◆ Activity
All lines from the opening of the material up to and including the line with "Click the Singles folder icon" should be transcribed exactly, pictures excepted.

◆ Source information
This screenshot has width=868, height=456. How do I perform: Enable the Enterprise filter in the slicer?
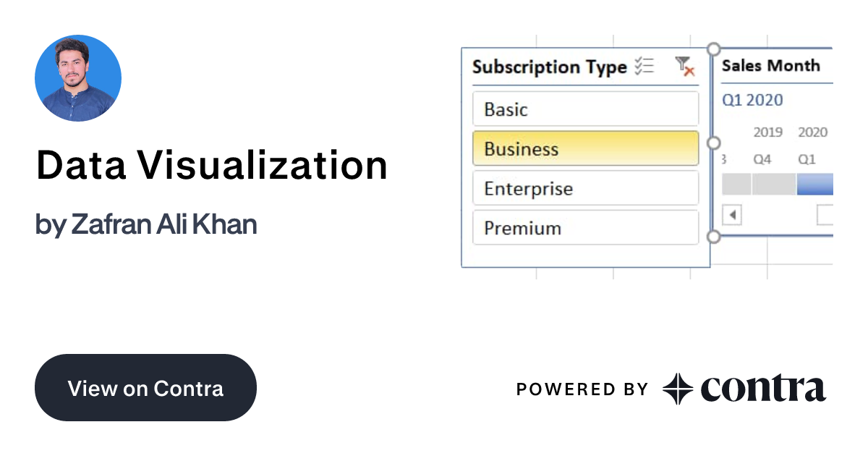click(586, 188)
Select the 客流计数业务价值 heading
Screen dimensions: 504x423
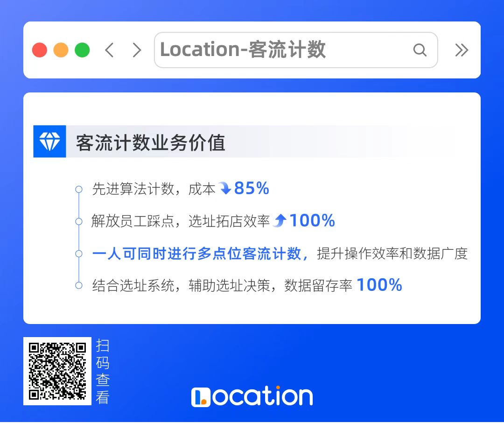click(x=150, y=142)
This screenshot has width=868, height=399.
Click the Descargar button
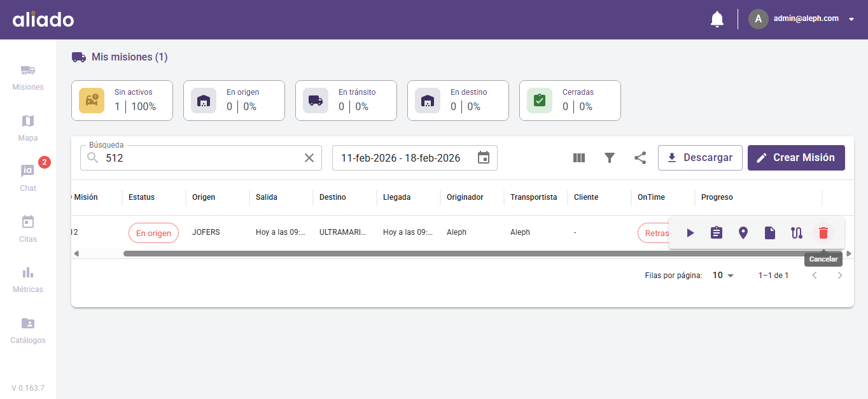click(700, 158)
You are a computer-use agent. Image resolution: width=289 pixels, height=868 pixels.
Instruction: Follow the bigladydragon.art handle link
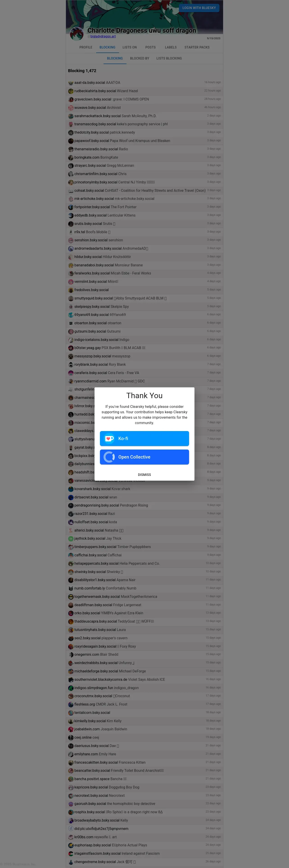(x=103, y=36)
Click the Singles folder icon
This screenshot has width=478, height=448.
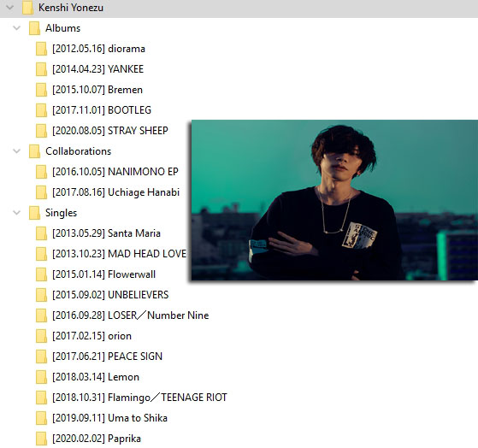point(34,213)
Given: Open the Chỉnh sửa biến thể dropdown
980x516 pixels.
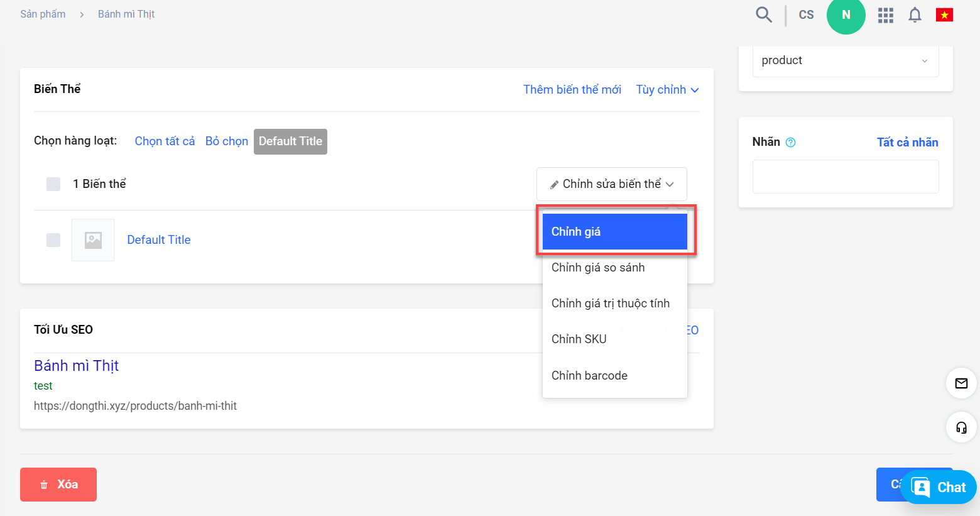Looking at the screenshot, I should (611, 184).
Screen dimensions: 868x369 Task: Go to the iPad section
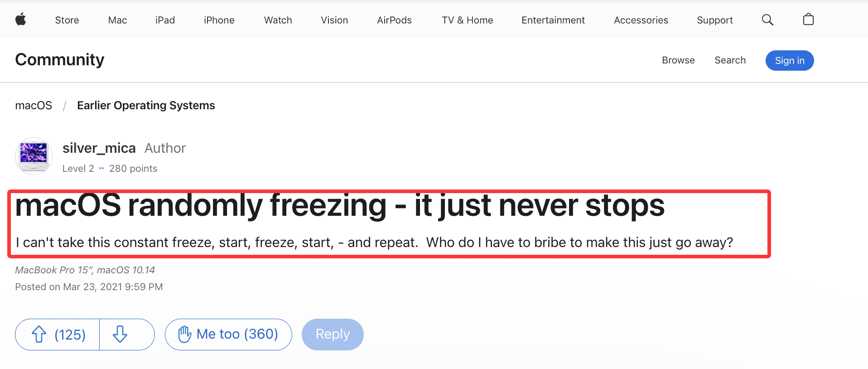(x=165, y=20)
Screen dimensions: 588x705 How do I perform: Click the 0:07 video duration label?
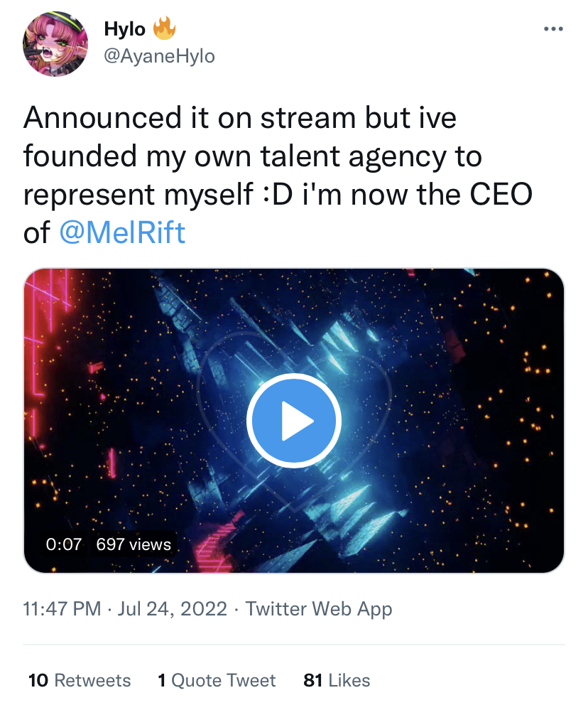pyautogui.click(x=64, y=544)
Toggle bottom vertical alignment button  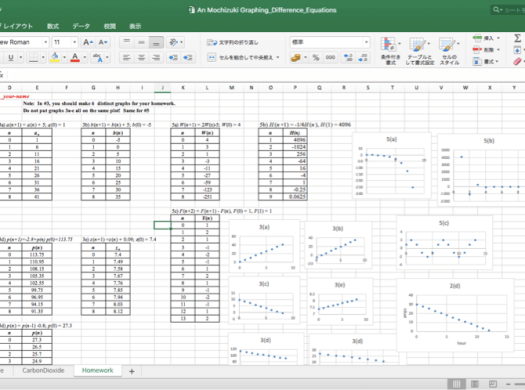pos(156,42)
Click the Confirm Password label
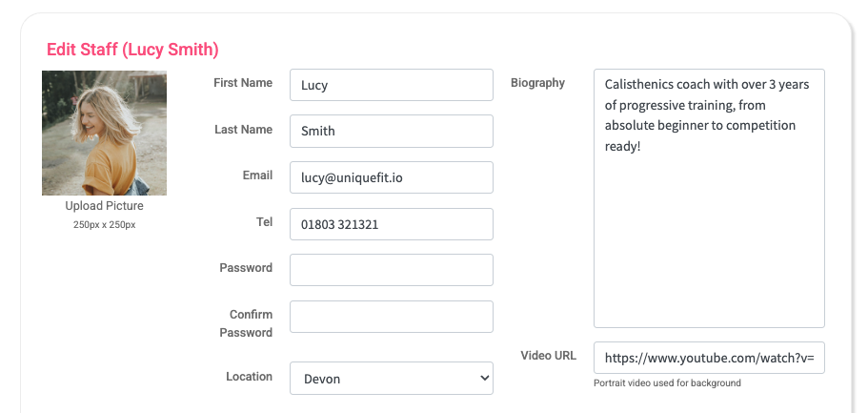 coord(251,323)

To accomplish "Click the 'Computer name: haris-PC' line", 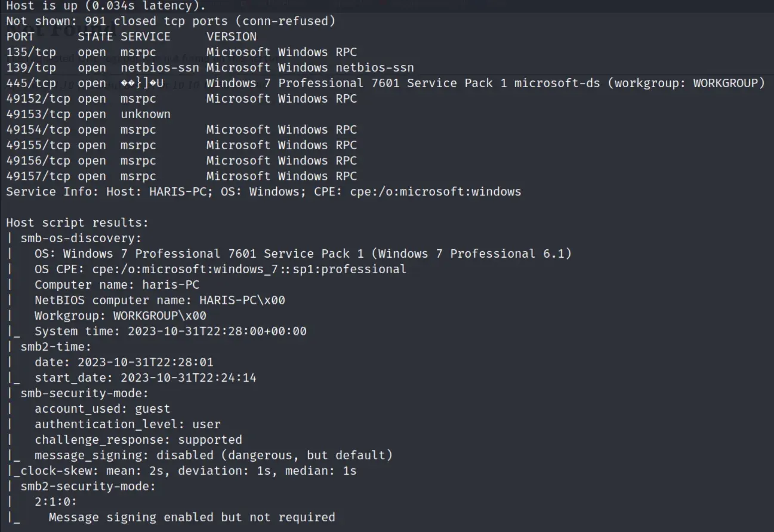I will pyautogui.click(x=116, y=284).
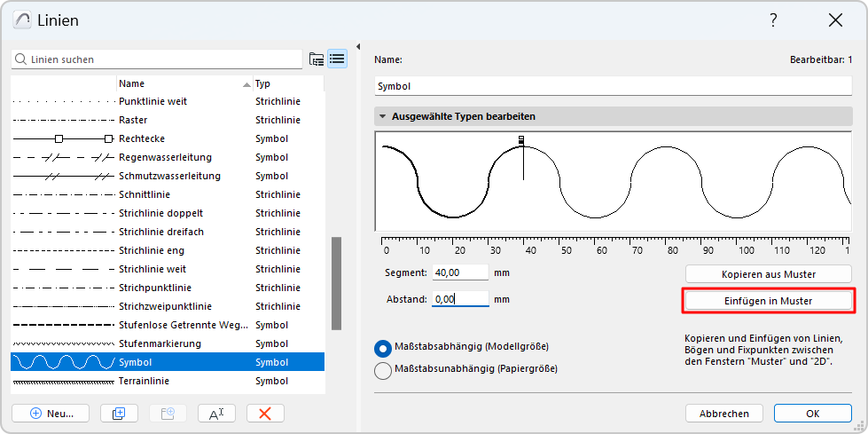Click the help question mark icon
This screenshot has height=434, width=868.
773,20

◆ Exercise answer
This screenshot has width=868, height=456. How do I perform: Enable the Enterprise filter in the slicer?
click(586, 188)
Select the 客流计数业务价值 heading
Screen dimensions: 504x423
click(x=150, y=142)
This screenshot has width=868, height=399.
Click the Descargar button
click(700, 158)
You are a computer-use agent. Image resolution: width=289 pixels, height=868 pixels.
Instruction: Follow the bigladydragon.art handle link
(x=103, y=36)
Click the Singles folder icon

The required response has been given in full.